Stored records
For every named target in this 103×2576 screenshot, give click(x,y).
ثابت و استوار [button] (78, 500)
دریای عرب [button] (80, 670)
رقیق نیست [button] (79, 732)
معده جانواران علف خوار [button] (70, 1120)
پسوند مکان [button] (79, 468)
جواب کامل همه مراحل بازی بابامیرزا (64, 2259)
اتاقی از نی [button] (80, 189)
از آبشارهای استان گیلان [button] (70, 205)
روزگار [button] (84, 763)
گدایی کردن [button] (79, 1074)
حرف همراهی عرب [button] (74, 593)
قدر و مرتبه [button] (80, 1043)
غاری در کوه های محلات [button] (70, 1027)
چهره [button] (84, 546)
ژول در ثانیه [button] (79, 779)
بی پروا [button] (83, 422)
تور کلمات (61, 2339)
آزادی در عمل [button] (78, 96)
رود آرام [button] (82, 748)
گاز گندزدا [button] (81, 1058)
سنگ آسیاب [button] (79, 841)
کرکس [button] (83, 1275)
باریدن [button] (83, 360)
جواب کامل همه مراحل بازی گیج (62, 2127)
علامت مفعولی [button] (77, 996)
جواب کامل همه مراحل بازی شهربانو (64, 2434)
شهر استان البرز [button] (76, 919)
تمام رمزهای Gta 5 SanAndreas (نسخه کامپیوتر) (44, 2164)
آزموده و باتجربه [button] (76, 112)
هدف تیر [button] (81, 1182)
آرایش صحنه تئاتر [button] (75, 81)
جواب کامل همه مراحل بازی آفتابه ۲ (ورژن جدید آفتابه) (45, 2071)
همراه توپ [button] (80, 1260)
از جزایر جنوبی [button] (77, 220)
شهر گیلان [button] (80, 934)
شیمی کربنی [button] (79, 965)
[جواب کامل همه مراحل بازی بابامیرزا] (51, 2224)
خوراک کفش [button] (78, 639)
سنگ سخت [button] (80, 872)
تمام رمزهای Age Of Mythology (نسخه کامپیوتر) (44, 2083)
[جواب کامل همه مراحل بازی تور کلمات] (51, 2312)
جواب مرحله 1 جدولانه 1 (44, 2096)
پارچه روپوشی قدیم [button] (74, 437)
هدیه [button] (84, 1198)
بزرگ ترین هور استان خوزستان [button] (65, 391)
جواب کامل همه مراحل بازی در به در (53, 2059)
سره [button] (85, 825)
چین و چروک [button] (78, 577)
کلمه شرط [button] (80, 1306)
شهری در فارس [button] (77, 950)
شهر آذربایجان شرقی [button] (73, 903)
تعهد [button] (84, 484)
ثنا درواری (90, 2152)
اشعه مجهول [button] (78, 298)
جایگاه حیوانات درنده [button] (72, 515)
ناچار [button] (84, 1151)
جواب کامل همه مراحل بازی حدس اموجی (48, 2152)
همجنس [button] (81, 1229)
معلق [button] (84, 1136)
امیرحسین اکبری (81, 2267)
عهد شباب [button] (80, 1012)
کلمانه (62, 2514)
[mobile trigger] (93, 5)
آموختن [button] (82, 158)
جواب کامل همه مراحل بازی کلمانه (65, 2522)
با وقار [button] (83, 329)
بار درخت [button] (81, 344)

### PROBLEM REQUIREMENTS
How many lines in the data above hold the word "گیلان"? Answer with the number alone.

### EXERCISE RESPONSE
2